** Opening INPUT MATERIAL block **
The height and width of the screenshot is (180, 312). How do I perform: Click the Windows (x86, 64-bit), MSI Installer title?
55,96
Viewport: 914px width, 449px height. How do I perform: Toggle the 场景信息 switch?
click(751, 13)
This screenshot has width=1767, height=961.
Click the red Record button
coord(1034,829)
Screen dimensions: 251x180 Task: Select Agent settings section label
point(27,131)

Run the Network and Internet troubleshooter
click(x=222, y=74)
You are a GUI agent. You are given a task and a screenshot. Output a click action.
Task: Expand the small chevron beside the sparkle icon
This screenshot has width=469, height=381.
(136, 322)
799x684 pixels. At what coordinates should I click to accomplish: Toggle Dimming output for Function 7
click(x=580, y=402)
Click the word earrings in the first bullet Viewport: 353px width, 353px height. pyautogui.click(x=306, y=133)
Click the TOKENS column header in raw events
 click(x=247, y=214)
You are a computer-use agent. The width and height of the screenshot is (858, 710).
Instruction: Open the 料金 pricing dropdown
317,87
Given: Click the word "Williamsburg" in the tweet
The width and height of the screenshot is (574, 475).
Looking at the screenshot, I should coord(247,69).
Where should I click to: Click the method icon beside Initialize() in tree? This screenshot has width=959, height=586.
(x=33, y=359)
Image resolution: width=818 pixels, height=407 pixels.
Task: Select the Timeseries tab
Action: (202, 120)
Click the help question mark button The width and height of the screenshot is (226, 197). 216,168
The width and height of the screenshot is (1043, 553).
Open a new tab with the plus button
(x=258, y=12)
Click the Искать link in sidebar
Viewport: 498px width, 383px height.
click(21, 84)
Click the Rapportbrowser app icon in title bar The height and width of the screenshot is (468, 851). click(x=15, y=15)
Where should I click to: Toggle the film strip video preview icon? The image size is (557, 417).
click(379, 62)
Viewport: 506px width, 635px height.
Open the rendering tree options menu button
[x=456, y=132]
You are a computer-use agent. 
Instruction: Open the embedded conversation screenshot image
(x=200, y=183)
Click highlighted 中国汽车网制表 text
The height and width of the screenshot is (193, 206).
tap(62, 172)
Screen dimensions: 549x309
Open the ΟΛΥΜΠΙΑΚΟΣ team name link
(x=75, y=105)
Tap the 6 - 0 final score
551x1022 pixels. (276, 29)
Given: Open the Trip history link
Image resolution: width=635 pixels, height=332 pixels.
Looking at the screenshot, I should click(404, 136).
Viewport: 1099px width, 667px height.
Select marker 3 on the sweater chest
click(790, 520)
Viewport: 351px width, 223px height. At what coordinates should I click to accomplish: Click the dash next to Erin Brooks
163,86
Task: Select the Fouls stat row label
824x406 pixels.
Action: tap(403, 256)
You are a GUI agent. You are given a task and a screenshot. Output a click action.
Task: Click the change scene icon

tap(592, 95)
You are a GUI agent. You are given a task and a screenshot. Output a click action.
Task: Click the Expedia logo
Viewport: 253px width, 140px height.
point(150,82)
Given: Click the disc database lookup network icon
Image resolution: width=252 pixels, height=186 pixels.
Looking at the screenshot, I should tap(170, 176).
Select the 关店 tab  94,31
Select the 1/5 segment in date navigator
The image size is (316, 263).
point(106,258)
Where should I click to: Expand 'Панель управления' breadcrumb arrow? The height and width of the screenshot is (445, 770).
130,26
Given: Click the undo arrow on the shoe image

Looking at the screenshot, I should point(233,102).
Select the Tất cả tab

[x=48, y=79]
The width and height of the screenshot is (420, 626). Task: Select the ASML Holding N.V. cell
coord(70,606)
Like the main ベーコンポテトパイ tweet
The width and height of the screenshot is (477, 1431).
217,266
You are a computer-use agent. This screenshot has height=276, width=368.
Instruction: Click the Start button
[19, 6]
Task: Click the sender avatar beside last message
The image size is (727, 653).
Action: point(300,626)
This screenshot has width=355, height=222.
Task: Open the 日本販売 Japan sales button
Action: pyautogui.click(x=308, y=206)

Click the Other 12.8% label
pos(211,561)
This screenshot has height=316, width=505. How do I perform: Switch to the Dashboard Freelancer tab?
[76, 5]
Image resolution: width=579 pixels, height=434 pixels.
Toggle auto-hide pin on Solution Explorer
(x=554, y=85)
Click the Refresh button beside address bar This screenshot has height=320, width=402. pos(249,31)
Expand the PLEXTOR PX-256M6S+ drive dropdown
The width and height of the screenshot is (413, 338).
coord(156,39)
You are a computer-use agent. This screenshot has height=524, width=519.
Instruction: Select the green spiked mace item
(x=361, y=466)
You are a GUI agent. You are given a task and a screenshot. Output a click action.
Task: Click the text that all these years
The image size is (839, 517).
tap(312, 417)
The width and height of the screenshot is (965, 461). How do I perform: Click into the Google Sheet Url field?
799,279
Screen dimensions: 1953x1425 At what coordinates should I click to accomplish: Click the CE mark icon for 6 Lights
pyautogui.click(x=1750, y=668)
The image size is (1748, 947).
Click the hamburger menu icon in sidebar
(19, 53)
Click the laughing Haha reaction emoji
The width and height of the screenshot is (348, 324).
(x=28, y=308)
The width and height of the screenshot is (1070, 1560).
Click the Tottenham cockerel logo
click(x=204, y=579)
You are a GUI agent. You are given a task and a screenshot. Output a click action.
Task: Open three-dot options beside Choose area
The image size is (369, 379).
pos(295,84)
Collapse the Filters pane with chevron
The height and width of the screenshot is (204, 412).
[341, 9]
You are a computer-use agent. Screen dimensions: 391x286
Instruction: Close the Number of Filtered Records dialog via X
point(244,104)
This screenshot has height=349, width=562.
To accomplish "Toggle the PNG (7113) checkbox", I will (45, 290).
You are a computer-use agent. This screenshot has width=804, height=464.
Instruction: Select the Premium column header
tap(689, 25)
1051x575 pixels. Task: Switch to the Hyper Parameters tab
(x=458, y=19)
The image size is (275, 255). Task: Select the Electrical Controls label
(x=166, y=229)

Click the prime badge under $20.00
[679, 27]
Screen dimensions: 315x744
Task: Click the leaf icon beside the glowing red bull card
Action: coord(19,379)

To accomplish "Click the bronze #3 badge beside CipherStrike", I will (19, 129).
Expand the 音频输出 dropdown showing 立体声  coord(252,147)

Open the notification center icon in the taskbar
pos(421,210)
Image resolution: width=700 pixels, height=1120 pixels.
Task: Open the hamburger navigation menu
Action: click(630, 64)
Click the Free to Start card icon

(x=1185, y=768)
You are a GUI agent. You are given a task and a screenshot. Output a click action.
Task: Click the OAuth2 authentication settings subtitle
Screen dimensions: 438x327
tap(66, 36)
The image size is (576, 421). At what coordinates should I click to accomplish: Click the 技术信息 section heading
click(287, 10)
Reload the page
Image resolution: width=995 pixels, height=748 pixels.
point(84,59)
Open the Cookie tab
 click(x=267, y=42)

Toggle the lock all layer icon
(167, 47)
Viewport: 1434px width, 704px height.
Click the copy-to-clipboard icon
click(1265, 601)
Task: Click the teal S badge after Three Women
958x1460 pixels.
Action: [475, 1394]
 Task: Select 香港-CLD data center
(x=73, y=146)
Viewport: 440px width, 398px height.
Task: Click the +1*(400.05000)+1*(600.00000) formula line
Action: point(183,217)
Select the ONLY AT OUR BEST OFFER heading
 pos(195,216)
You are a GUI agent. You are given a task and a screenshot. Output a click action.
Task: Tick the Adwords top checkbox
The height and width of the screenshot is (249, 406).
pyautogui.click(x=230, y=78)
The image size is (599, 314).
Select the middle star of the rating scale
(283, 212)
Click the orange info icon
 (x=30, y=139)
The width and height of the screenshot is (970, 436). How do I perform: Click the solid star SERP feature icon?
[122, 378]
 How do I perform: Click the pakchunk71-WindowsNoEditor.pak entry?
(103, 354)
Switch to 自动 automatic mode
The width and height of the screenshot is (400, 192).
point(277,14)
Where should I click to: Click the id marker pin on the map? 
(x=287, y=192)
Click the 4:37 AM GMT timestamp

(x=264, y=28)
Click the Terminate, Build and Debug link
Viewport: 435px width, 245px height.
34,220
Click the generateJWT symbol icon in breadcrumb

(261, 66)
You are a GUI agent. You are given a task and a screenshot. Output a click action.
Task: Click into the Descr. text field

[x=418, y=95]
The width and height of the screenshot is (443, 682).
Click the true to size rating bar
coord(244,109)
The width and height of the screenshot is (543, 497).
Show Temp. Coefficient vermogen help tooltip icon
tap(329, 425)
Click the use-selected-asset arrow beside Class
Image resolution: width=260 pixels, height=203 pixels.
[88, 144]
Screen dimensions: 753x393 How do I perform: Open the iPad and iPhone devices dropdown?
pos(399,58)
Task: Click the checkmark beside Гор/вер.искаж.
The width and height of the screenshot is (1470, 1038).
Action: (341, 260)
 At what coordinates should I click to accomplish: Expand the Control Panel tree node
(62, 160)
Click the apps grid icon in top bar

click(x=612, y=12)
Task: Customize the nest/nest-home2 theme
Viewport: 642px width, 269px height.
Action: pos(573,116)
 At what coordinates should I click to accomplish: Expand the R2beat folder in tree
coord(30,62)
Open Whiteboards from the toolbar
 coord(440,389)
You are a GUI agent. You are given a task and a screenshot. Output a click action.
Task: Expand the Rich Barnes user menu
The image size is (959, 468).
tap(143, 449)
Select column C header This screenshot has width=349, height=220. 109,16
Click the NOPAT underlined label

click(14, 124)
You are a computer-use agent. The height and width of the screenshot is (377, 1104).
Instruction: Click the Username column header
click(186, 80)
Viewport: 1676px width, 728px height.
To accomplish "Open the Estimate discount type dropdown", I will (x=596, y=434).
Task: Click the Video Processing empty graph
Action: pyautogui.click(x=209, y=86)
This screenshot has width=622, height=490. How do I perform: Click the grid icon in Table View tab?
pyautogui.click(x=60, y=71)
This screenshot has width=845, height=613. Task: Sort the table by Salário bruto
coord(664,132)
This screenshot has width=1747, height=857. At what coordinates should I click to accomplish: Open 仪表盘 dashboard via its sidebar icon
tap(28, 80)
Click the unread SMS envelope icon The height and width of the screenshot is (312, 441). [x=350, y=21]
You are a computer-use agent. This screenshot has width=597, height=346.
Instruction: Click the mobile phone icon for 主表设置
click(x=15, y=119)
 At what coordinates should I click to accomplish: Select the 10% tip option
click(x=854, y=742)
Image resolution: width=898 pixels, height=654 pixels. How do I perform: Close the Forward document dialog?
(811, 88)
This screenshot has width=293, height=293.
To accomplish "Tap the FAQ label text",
** Closing INPUT MATERIAL block **
■ **EXERCISE PROMPT**: Only a number is wanted here. How many lines in the material contain "checkbox"?

■ **TASK RESULT**: 2